(Word and element pointing entries)
______

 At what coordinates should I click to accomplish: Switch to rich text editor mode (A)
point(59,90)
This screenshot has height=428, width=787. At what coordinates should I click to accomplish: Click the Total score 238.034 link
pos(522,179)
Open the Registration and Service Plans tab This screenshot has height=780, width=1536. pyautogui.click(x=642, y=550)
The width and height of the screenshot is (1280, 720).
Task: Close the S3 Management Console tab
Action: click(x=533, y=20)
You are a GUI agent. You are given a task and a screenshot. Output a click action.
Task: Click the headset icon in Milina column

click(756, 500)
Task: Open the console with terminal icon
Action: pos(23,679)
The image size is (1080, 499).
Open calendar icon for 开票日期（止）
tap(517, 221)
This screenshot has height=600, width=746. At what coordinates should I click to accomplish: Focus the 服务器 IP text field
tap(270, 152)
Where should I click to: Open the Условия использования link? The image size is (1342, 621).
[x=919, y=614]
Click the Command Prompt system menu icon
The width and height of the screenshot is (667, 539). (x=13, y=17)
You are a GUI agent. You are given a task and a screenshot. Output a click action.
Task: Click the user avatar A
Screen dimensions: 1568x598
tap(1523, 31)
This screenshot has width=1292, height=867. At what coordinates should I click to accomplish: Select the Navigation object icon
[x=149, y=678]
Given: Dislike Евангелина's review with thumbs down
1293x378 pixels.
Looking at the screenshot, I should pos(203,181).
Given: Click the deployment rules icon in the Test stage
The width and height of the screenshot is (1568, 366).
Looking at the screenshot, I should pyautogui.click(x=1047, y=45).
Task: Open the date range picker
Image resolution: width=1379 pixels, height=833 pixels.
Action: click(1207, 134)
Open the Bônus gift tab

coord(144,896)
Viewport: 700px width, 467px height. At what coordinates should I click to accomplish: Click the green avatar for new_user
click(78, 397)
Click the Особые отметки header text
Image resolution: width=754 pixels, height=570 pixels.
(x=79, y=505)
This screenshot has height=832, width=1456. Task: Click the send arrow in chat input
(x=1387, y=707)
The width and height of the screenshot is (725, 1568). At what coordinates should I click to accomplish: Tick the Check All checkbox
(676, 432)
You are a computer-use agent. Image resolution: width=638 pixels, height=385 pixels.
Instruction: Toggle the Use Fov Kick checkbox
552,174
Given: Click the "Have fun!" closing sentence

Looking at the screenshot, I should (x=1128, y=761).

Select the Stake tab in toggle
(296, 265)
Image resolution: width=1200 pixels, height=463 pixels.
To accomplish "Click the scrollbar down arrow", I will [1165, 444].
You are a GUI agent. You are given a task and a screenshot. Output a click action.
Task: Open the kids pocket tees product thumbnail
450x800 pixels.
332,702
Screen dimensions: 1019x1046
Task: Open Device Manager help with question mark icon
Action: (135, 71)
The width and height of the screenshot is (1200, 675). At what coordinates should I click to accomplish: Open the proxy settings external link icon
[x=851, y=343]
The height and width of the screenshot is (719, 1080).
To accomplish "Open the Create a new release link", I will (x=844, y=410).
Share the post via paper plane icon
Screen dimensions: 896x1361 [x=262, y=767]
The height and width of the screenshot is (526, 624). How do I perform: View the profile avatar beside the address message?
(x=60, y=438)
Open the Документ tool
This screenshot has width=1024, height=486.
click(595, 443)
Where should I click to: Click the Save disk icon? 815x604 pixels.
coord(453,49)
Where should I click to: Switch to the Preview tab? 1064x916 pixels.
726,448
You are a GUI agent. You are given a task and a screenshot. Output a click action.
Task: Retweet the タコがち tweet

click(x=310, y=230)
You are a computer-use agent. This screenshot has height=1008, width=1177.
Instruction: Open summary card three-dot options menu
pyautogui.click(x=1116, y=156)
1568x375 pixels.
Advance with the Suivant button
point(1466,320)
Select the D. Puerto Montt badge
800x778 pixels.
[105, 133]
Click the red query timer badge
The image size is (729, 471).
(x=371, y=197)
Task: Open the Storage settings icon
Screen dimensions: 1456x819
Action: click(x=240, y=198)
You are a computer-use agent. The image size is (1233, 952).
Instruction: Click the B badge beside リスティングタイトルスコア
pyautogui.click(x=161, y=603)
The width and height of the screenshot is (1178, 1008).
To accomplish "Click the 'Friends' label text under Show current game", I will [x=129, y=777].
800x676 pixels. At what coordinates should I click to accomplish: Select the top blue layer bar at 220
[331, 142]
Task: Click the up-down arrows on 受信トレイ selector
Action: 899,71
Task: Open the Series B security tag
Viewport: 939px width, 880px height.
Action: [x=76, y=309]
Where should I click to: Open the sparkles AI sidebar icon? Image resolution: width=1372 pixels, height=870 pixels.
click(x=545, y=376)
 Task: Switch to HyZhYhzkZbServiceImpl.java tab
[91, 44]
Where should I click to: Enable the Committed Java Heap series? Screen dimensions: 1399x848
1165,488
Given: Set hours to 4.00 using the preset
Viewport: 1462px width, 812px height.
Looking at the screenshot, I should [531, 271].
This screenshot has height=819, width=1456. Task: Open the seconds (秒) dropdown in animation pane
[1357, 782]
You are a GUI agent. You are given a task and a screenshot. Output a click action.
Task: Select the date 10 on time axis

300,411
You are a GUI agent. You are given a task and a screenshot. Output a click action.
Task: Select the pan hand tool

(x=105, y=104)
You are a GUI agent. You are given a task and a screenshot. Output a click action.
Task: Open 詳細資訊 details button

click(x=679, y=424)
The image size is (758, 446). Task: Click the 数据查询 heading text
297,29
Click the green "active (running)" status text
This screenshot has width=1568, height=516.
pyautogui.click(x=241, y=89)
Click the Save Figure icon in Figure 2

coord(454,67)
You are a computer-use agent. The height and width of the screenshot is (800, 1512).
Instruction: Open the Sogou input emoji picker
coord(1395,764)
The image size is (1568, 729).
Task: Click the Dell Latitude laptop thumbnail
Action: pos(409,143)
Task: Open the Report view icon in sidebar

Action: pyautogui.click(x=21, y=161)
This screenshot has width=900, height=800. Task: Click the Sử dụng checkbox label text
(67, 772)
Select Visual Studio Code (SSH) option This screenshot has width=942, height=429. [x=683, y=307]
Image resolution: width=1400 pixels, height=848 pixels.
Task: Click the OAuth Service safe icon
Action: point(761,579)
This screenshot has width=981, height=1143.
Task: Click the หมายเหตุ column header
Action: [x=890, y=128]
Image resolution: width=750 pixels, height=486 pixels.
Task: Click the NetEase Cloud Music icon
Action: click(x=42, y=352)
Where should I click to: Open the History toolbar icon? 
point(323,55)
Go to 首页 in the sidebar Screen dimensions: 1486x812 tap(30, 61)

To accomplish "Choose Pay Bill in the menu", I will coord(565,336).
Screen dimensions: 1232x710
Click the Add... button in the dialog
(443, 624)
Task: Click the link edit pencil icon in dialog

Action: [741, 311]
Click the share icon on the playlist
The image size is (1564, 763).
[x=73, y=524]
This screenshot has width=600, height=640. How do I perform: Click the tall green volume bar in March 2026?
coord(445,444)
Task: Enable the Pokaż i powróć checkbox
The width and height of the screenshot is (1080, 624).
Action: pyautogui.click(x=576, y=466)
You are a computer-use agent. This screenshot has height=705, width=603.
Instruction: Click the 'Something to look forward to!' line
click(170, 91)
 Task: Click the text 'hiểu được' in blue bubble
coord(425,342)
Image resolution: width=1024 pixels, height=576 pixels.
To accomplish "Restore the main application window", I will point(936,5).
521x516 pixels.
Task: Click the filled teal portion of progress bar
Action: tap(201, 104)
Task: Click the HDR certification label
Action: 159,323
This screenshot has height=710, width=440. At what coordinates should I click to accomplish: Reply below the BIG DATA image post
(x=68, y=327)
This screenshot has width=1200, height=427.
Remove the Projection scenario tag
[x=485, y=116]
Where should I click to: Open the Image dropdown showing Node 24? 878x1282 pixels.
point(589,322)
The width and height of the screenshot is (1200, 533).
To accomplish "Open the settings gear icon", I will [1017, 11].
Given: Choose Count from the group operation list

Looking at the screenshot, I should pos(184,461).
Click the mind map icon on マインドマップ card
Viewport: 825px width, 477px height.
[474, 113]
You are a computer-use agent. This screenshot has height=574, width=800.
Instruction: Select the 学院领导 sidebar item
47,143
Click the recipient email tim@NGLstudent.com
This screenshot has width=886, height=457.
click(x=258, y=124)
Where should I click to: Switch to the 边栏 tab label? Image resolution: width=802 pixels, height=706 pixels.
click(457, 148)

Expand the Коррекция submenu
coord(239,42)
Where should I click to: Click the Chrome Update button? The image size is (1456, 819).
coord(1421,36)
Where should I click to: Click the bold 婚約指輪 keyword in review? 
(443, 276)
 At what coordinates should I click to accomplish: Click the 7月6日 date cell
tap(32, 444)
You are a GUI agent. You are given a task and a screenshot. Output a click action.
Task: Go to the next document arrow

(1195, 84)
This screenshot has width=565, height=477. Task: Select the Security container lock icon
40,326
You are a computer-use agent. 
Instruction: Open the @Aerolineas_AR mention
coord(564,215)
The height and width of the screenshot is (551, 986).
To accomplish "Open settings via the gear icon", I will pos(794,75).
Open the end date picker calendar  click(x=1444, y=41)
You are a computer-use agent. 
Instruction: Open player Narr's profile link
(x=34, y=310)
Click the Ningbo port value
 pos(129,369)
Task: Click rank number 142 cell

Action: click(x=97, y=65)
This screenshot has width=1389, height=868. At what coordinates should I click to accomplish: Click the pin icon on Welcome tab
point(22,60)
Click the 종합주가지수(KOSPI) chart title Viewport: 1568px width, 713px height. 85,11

______

To be done ▸
Repeat the entries from the line with "Task: Click rank number 142 cell" through the end of the entries, keeping the requests, and increase each coordinate in the answers by 141.

Solution to this exercise ▸
Task: Click rank number 142 cell

Action: click(x=238, y=206)
This screenshot has width=1389, height=868. At what coordinates should I click to accomplish: Click the pin icon on Welcome tab
point(163,201)
Click the 종합주가지수(KOSPI) chart title Viewport: 1568px width, 713px height. 226,152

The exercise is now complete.